(Stored records)
*-*-*
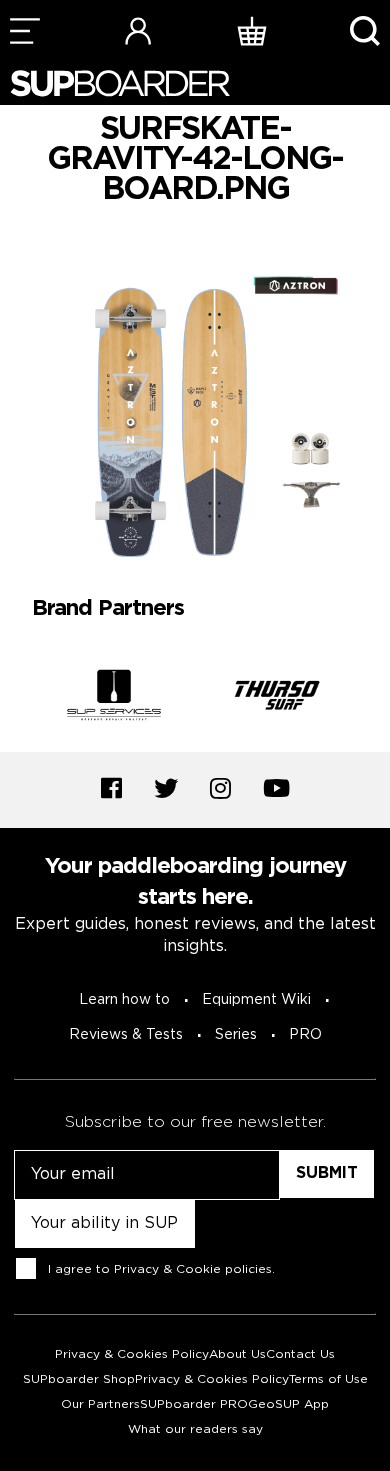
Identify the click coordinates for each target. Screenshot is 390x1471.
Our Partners (100, 1404)
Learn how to (124, 1000)
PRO (305, 1035)
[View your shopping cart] (252, 30)
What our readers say (195, 1429)
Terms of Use (328, 1379)
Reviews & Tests (126, 1035)
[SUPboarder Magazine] (120, 83)
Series (236, 1035)
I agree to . (161, 1269)
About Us (237, 1354)
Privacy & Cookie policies (193, 1269)
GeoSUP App (288, 1404)
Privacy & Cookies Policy (132, 1354)
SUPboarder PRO (194, 1404)
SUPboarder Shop (79, 1379)
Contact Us (300, 1354)
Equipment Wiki (256, 1000)
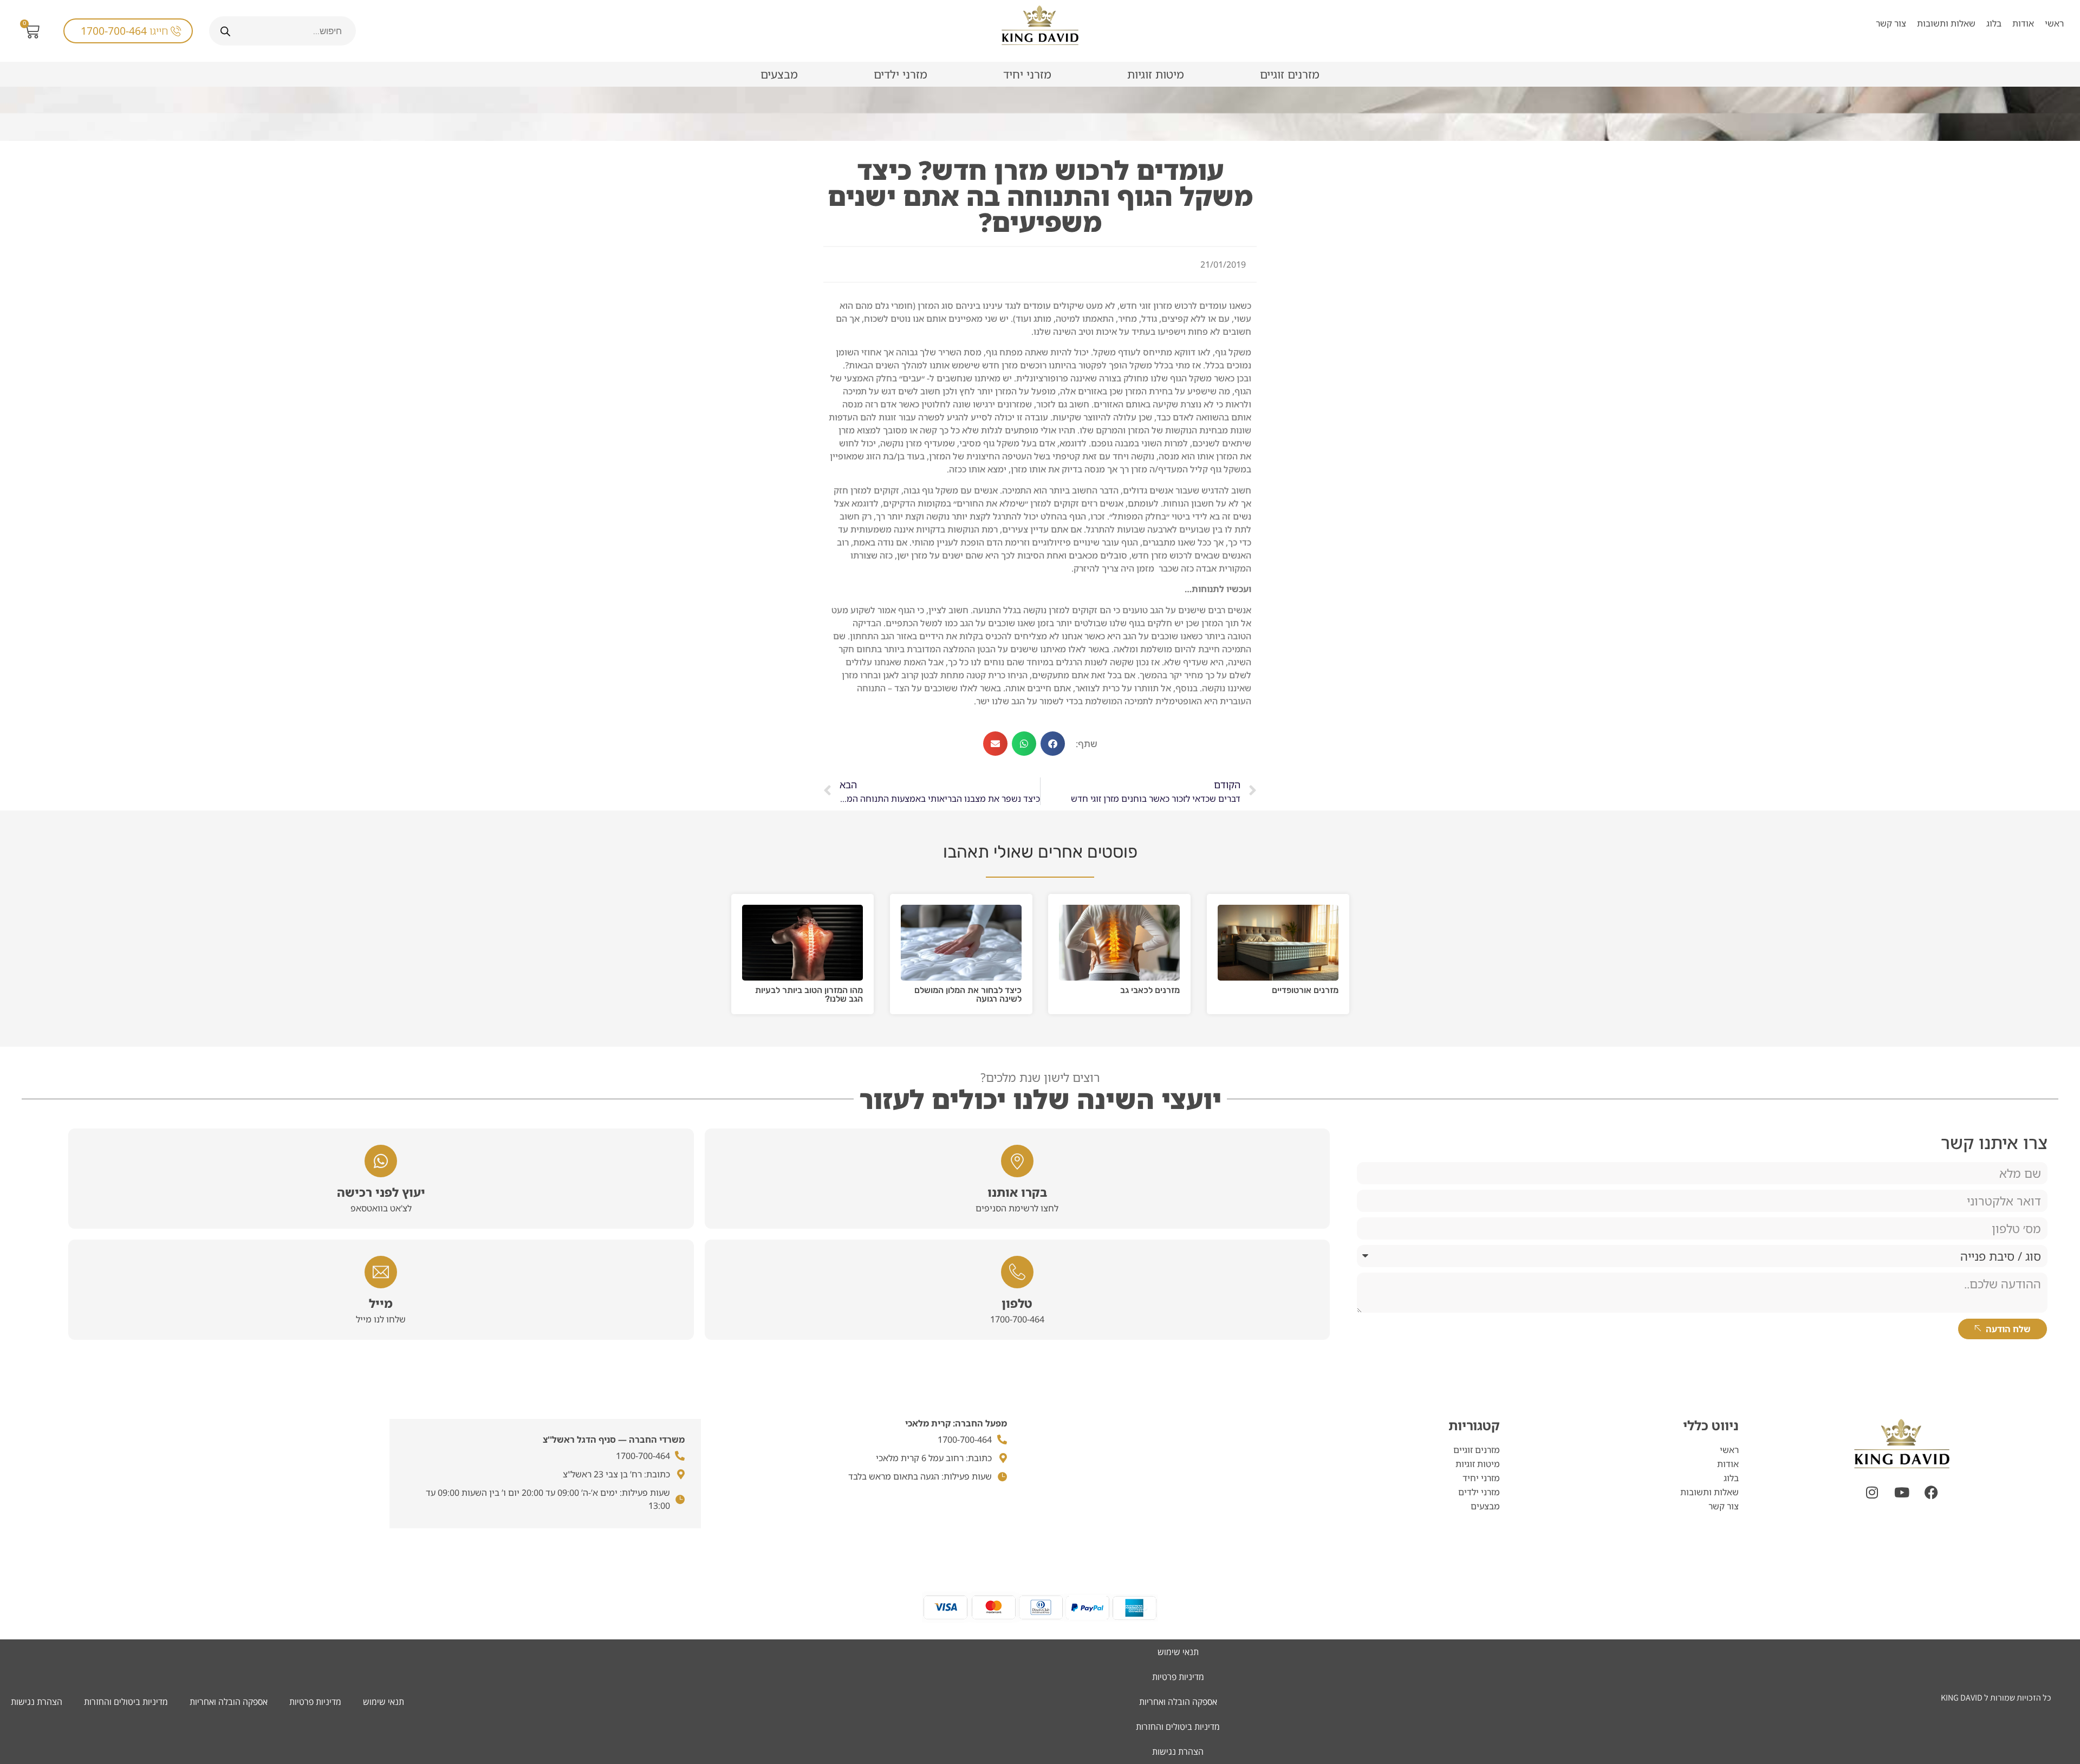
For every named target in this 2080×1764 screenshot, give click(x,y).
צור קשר (1891, 23)
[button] (1053, 743)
*-*-*
■ PROBLEM REQUIREMENTS
Return all lines from the data above with "target" in them.

■ RESPONSE
Identify the click coordinates for each target. Screenshot is 390x1471.
For every named target in this 2080×1764 screenshot, give click(x,y).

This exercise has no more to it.